Insurance premiums have not spiked as was feared following the flooding that blighted parts of Britain earlier this year.
The latest research shows that annual premiums have increased just 1.6 per cent for the year to July. Furthermore, these price changes include the increase in insurance premium tax in November 2015 from six to 9.5 per cent.
In addition there was the £180m Flood Re levy on insurance firms announced in George Osborne's final Budget.
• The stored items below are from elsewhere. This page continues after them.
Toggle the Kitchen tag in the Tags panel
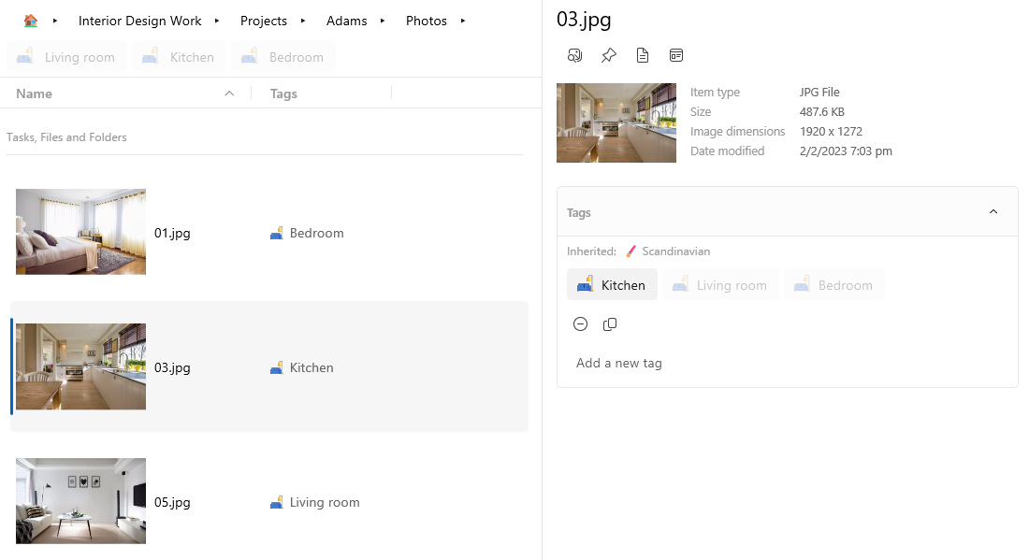Screen dimensions: 1029x560 coord(613,285)
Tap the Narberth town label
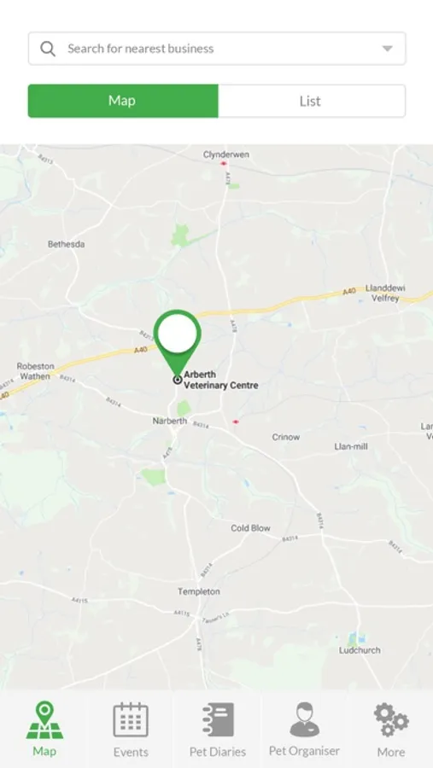Screen dimensions: 433x768 point(169,421)
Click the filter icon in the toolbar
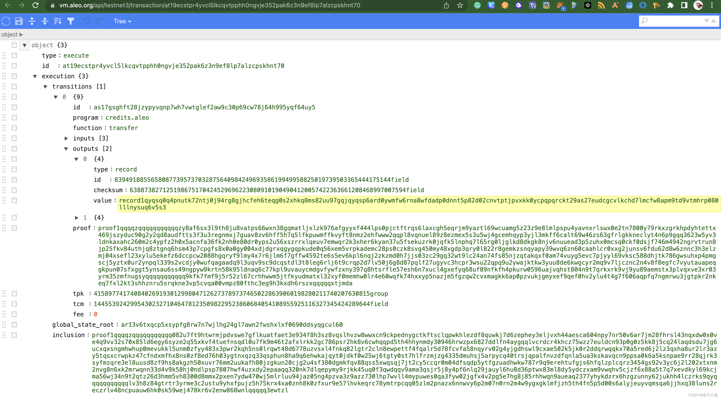The image size is (721, 399). coord(71,21)
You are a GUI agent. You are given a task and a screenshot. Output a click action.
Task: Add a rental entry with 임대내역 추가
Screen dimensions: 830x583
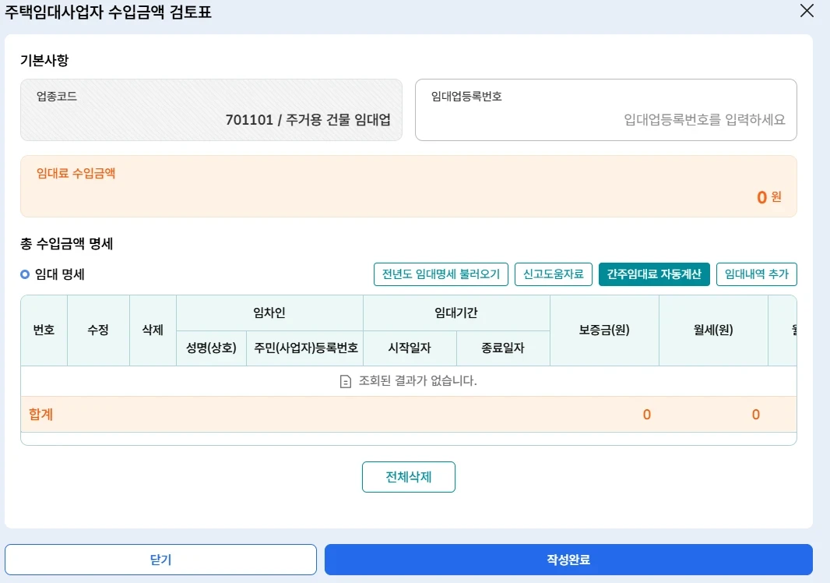tap(756, 274)
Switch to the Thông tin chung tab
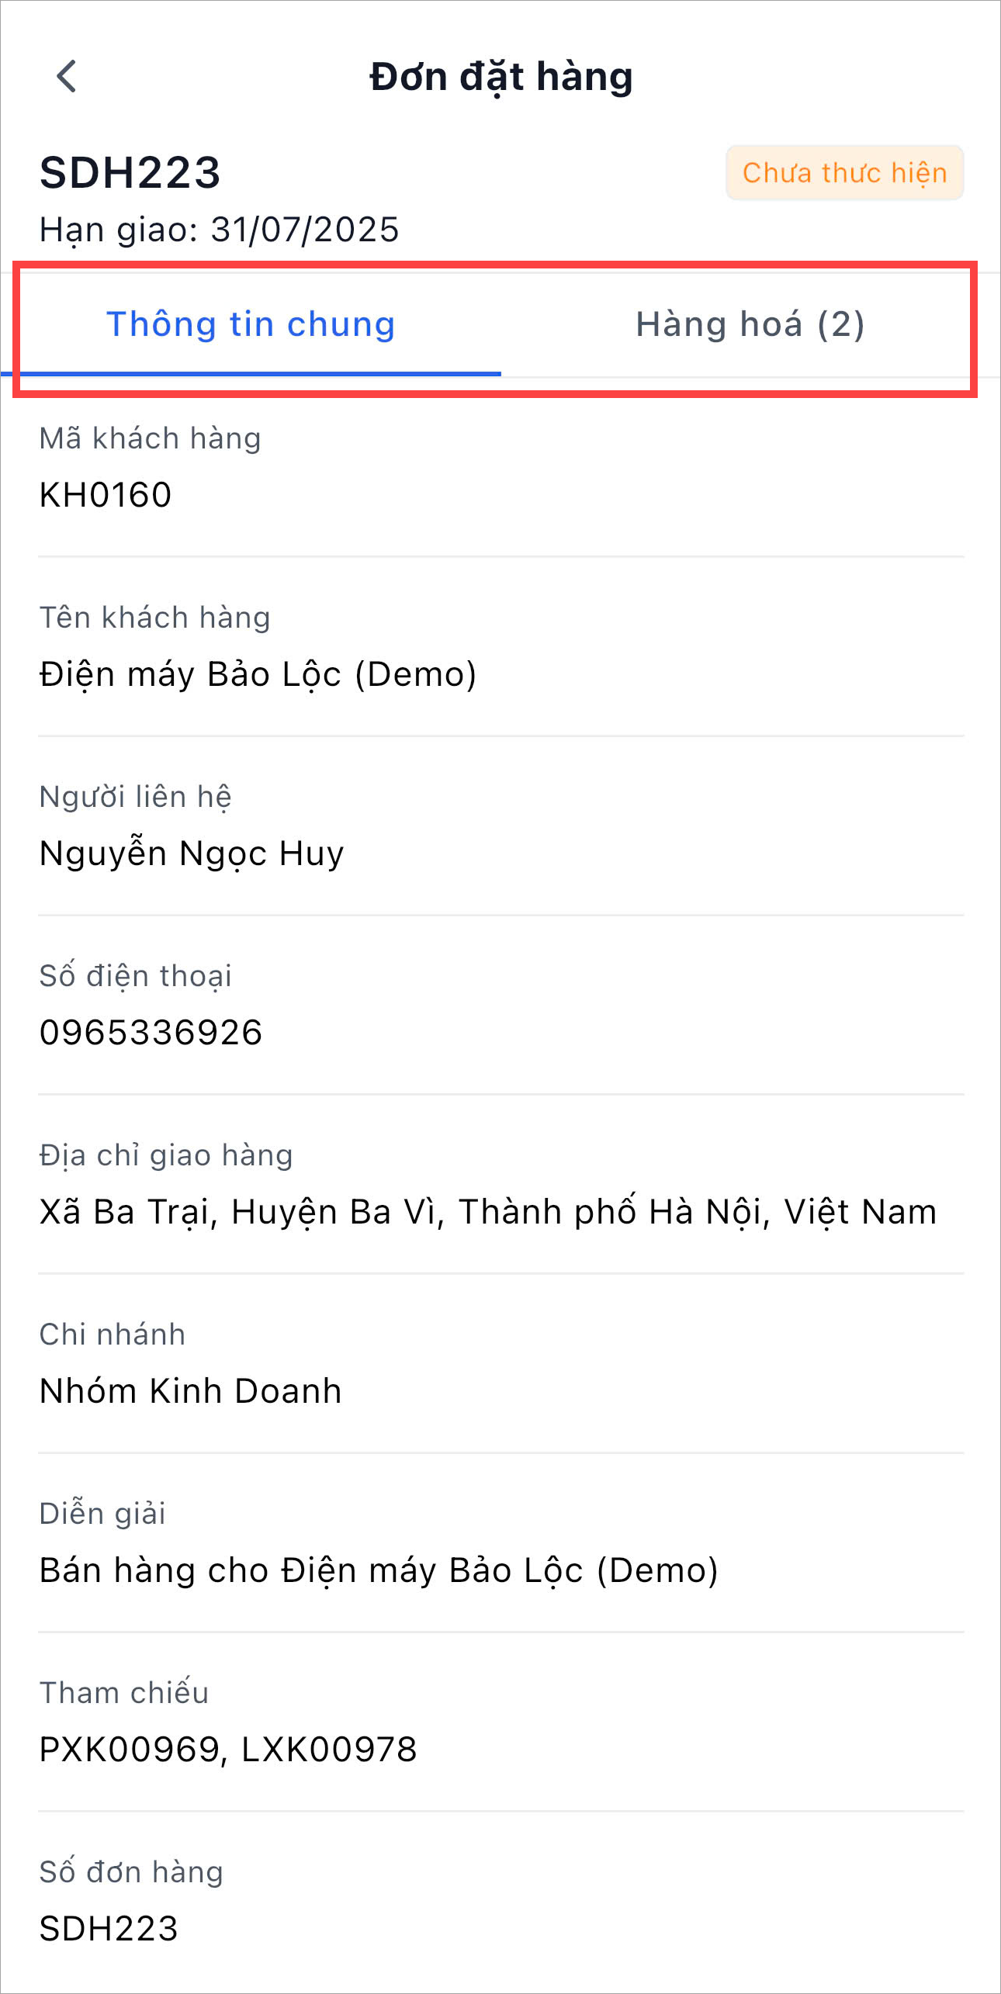The height and width of the screenshot is (1994, 1001). (251, 324)
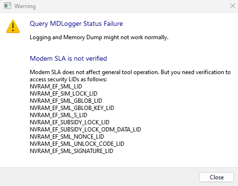238x186 pixels.
Task: Click the Warning title text in title bar
Action: (x=25, y=6)
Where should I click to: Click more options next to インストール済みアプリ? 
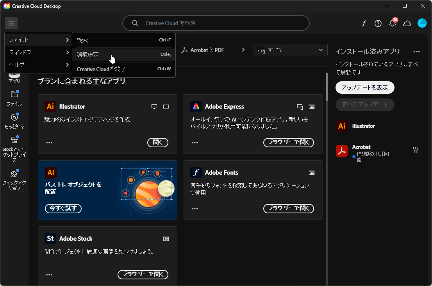[x=416, y=51]
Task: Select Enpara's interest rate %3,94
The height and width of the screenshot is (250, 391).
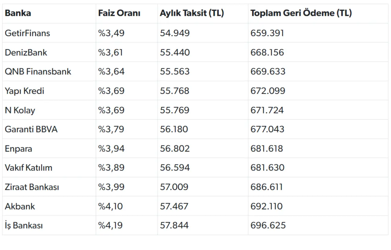Action: 111,149
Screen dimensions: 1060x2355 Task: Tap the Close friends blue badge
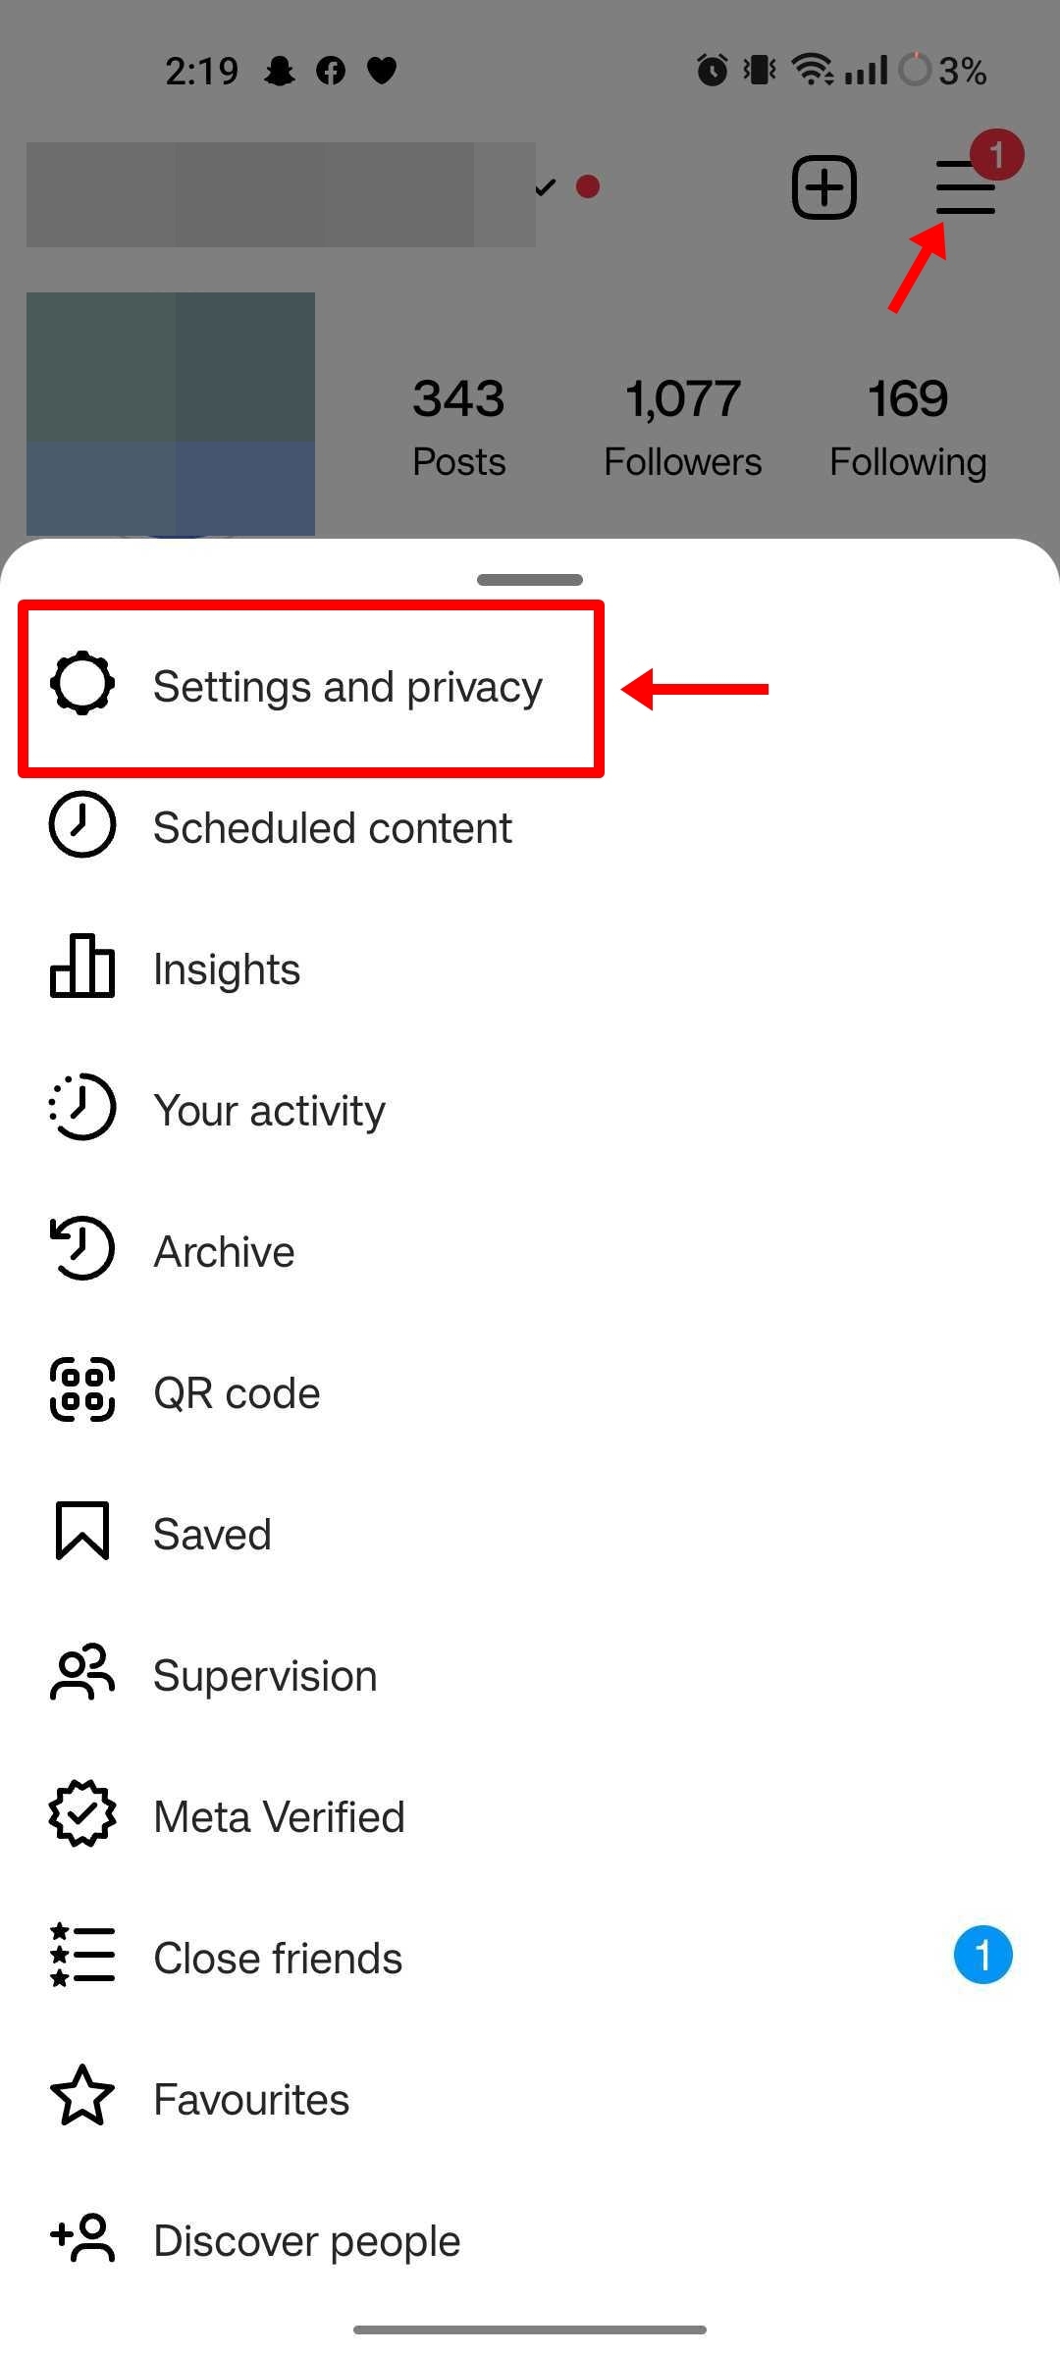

It was feared by consumers that it would be passed on to them directly and increase their annual premiums.
Read more: Your quick guide to Flood Re
However, additional costs have not been passed on for two reasons, according to Consumer Intelligence, who compiled the data.
"Storm and flood damage costs have proved to be less expensive for insurers than feared and were already provided for," said Phil Paterson-Fox of Consumer Intelligence.
“And competition for business remains intense and the impact from last year’s insurance premium tax rise has proved short-lived so customers are benefiting in contrast to premium rises across other sectors"
The news of static price movements is line with information released by the Association of British Insurers (ABI) and the AA.
Referencing prices changes for the year to June, the ABI said that prices had not increased because the industry had factored in once-in-a-lifetime storms and the reinsurance market – where insurance companies insure their own risk – remained competitive.
The AA said that home insurance premiums had risen slightly, by 2.3 per cent for the year to June 2016.
Consumer groups continue to champion not auto-renewing policies and said shopping around was the best way to get a good deal on home insurance.
Insurance premium tax is scheduled for a further rise,m to 10 per cent, from 1 October 2016.